Saved data entries:
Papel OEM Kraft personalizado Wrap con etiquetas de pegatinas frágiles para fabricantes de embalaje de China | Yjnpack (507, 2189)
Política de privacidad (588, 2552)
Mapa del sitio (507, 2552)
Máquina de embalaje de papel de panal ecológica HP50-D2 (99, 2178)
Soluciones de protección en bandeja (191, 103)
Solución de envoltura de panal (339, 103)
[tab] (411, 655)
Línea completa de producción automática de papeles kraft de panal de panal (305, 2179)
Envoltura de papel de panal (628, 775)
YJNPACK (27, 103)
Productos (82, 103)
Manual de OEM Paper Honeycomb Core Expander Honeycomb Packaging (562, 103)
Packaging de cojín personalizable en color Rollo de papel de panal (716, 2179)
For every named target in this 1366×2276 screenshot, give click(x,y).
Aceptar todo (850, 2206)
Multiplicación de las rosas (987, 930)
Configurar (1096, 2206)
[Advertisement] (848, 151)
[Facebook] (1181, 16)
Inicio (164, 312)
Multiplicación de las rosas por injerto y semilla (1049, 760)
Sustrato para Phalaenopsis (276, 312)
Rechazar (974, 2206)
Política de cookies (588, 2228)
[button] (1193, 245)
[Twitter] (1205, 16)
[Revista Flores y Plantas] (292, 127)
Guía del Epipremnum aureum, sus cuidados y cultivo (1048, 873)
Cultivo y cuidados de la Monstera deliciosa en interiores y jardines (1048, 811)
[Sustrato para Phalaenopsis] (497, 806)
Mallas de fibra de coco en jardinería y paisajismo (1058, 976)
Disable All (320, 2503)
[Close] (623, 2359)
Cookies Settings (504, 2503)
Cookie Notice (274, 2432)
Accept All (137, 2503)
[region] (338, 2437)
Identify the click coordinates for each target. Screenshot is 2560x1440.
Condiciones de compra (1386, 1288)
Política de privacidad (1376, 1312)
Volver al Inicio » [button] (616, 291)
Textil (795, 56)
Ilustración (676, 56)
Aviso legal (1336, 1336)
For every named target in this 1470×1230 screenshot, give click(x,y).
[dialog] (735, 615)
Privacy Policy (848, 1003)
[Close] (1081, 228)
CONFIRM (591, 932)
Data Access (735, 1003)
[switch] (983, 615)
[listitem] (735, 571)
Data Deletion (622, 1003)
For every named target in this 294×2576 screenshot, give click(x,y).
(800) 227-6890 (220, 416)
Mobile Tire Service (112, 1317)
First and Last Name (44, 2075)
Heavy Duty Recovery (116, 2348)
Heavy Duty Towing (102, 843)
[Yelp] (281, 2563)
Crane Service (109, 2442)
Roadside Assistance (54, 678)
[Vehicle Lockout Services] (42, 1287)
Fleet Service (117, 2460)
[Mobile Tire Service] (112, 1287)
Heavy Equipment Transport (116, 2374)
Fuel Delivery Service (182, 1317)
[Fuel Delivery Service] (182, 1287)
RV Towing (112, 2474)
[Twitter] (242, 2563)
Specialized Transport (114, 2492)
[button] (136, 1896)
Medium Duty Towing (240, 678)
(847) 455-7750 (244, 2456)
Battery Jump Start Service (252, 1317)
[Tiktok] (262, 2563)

*Exercise aim*: Set the records down again in full, exactly as they read.

*Exercise answer*:
Papel OEM Kraft personalizado Wrap con etiquetas de pegatinas frágiles para fabricantes de embalaje de China | Yjnpack (507, 2189)
Política de privacidad (588, 2552)
Mapa del sitio (507, 2552)
Máquina de embalaje de papel de panal ecológica HP50-D2 (99, 2178)
Soluciones de protección en bandeja (191, 103)
Solución de envoltura de panal (339, 103)
[tab] (411, 655)
Línea completa de producción automática de papeles kraft de panal de panal (305, 2179)
Envoltura de papel de panal (628, 775)
YJNPACK (27, 103)
Productos (82, 103)
Manual de OEM Paper Honeycomb Core Expander Honeycomb Packaging (562, 103)
Packaging de cojín personalizable en color Rollo de papel de panal (716, 2179)
For every named target in this 1366×2276 screenshot, give click(x,y).
Aceptar todo (850, 2206)
Multiplicación de las rosas (987, 930)
Configurar (1096, 2206)
[Advertisement] (848, 151)
[Facebook] (1181, 16)
Inicio (164, 312)
Multiplicación de las rosas por injerto y semilla (1049, 760)
Sustrato para Phalaenopsis (276, 312)
Rechazar (974, 2206)
Política de cookies (588, 2228)
[button] (1193, 245)
[Twitter] (1205, 16)
[Revista Flores y Plantas] (292, 127)
Guía del Epipremnum aureum, sus cuidados y cultivo (1048, 873)
Cultivo y cuidados de la Monstera deliciosa en interiores y jardines (1048, 811)
[Sustrato para Phalaenopsis] (497, 806)
Mallas de fibra de coco en jardinería y paisajismo (1058, 976)
Disable All (320, 2503)
[Close] (623, 2359)
Cookies Settings (504, 2503)
Cookie Notice (274, 2432)
Accept All (137, 2503)
[region] (338, 2437)
Identify the click coordinates for each target. Screenshot is 2560x1440.
Condiciones de compra (1386, 1288)
Política de privacidad (1376, 1312)
Volver al Inicio » [button] (616, 291)
Textil (795, 56)
Ilustración (676, 56)
Aviso legal (1336, 1336)
For every named target in this 1470×1230 screenshot, give click(x,y).
[dialog] (735, 615)
Privacy Policy (848, 1003)
[Close] (1081, 228)
CONFIRM (591, 932)
Data Access (735, 1003)
[switch] (983, 615)
[listitem] (735, 571)
Data Deletion (622, 1003)
For every named target in this 294×2576 screenshot, give click(x,y).
(800) 227-6890 (220, 416)
Mobile Tire Service (112, 1317)
First and Last Name (44, 2075)
Heavy Duty Recovery (116, 2348)
Heavy Duty Towing (102, 843)
[Yelp] (281, 2563)
Crane Service (109, 2442)
Roadside Assistance (54, 678)
[Vehicle Lockout Services] (42, 1287)
Fleet Service (117, 2460)
[Mobile Tire Service] (112, 1287)
Heavy Equipment Transport (116, 2374)
Fuel Delivery Service (182, 1317)
[Fuel Delivery Service] (182, 1287)
RV Towing (112, 2474)
[Twitter] (242, 2563)
Specialized Transport (114, 2492)
[button] (136, 1896)
Medium Duty Towing (240, 678)
(847) 455-7750 (244, 2456)
Battery Jump Start Service (252, 1317)
[Tiktok] (262, 2563)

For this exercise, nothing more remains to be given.